AlinsRan opened a new pull request, #13495:
URL: https://github.com/apache/apisix/pull/13495

   ### Description
   
   This PR adds two optional controls to the `ai-proxy-multi` fallback/retry 
mechanism, so that retry behavior better matches the cost and latency 
characteristics of AI requests.
   
   When multiple LLM instances are configured (multi-provider / multi-region / 
multi-key for failover), `fallback_strategy` lets the plugin switch to the next 
instance on `429`/`5xx`/connection errors. However, AI requests are usually 
long-running, so two problems arise:
   
   1. **Slow failures double the client wait.** If an upstream takes minutes 
before returning a `5xx`, switching to another instance and re-running the 
request makes the client wait even longer and wastes provider quota / gateway 
resources.
   2. **Many instances can be exhausted in a single request.** With several 
instances, one request may try them all, making the total latency unbounded.
   
   This PR introduces:
   
   - **`max_retries`** (integer, optional): maximum number of fallback retries 
after the initial request fails.
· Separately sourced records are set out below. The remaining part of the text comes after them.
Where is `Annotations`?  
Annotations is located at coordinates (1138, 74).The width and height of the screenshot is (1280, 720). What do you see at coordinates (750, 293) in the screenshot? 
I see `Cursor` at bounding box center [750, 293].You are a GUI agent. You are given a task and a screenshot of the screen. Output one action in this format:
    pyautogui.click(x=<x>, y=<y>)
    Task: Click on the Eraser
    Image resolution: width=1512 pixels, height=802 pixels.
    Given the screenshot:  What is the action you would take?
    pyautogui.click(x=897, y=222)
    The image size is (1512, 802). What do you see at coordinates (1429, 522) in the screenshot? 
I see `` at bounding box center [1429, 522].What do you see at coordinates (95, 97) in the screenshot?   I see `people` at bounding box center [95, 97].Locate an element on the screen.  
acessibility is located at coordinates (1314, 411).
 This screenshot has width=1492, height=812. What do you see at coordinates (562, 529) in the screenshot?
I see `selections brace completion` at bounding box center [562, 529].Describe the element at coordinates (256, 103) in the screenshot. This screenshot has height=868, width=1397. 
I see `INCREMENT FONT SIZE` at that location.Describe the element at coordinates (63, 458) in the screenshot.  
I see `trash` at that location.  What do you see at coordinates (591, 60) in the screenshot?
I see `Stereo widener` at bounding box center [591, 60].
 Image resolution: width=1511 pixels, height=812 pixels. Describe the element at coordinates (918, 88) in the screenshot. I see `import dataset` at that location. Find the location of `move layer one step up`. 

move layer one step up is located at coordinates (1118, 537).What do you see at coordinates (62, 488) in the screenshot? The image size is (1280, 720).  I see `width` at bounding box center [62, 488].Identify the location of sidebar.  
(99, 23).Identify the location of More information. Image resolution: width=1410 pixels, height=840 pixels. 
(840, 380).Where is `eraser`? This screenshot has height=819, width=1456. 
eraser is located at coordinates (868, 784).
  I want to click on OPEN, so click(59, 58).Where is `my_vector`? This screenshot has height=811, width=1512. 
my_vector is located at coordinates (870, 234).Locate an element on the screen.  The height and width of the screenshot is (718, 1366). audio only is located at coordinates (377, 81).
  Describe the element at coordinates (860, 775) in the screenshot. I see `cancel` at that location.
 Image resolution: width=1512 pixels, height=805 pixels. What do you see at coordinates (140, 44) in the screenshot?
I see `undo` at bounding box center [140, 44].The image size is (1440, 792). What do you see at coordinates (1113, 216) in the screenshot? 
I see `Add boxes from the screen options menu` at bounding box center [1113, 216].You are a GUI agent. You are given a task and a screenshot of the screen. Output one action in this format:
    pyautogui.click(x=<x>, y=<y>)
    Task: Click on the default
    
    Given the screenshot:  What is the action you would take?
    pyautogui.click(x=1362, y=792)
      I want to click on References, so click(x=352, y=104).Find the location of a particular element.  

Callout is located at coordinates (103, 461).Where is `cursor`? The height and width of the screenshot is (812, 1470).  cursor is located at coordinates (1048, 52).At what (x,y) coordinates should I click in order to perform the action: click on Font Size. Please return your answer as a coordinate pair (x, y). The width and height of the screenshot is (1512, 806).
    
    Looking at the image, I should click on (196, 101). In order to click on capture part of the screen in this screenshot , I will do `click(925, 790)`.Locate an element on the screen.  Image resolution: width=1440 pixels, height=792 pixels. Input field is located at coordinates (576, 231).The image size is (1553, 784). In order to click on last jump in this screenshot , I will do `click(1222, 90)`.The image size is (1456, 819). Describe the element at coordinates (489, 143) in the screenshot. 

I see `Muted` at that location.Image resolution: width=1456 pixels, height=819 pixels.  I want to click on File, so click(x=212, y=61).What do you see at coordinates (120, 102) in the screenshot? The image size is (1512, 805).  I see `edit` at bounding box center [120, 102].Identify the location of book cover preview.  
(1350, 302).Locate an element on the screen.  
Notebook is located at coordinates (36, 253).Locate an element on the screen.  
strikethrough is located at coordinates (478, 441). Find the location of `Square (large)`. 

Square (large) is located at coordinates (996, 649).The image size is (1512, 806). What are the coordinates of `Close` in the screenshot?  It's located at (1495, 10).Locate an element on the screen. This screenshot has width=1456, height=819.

Bounds how many additional instances a single 
request tries.
   - **`retry_on_failure_within_ms`** (integer, optional): only fall back when 
the upstream fails within this many milliseconds. Fast failures (connection 
errors, quick `429`/`5xx`) are retried; slow failures that take longer are 
returned to the client directly to avoid doubling the wait time.
   
   Both are optional and only take effect together with `fallback_strategy`. 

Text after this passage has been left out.